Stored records
- Opening Delimiter -

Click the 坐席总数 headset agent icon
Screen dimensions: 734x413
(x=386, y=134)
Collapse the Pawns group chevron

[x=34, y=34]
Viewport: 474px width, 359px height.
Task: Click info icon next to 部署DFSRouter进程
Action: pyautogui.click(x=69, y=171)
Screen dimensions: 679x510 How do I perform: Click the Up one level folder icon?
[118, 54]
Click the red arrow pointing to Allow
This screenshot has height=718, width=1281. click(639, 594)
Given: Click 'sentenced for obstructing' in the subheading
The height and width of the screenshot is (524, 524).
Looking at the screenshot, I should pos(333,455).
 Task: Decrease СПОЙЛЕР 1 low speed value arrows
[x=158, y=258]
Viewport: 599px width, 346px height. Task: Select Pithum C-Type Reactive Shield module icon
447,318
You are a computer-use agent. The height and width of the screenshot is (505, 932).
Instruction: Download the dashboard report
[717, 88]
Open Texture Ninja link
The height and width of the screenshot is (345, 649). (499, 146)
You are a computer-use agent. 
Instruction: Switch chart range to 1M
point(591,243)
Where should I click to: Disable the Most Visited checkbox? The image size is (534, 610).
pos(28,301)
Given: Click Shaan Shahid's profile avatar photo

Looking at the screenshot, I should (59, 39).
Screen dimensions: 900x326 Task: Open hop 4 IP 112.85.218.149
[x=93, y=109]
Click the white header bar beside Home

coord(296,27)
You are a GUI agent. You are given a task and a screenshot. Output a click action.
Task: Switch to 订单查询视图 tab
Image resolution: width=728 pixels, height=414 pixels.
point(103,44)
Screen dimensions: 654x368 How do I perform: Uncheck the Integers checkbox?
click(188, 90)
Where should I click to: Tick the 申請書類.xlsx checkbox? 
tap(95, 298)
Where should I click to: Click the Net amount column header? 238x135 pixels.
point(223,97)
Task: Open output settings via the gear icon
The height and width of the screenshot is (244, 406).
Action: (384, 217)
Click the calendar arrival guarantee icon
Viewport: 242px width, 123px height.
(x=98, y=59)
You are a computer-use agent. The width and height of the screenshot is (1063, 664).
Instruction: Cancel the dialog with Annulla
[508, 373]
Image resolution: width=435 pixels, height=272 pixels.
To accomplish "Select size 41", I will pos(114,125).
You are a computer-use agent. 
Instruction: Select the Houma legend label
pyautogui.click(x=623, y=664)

- Closing Delimiter -

Requirement: Working through the data above, find every line holding "computer" and copy it.

Task answer:
You are a computer-use agent. The height and width of the screenshot is (505, 932).
You are a computer-use agent. 
You are a computer-use agent. The width and height of the screenshot is (1063, 664).
You are a computer-use agent. 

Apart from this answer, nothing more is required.